:: Action item ::
Show all lines from the data that include the word "Given".

:: Provided information ::
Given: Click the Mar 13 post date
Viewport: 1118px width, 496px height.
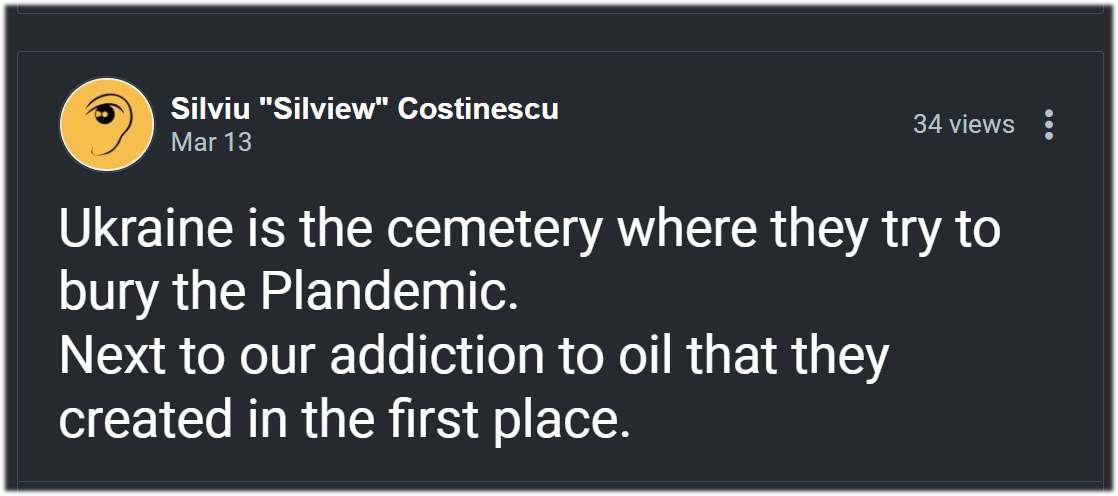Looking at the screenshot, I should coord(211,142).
* * *
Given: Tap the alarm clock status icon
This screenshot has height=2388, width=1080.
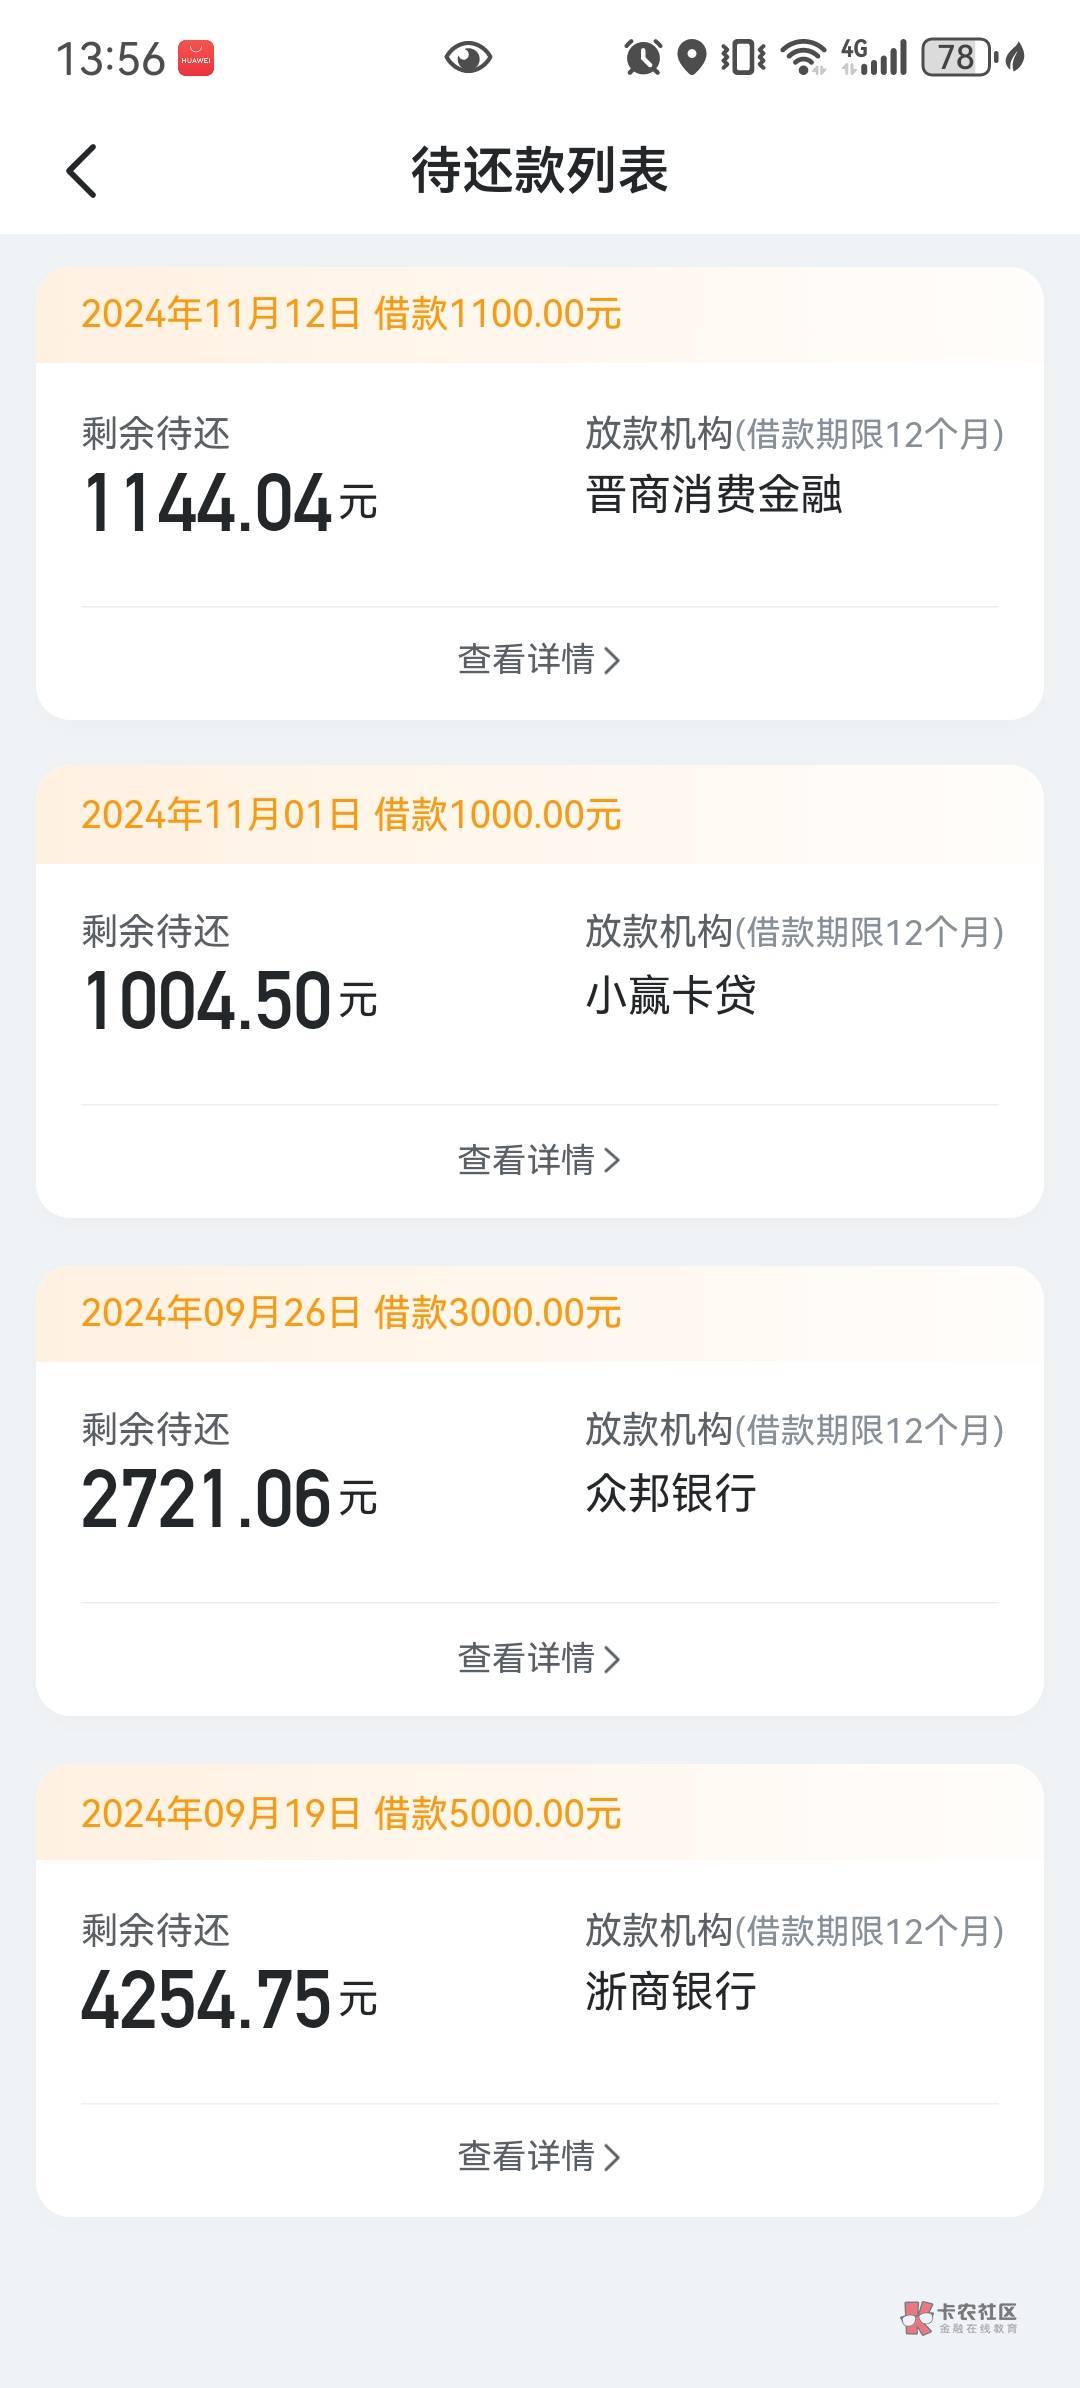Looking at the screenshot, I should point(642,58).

:: Exercise solution ::
Given: Click the Mar 13 post date
Given: Tap the alarm clock status icon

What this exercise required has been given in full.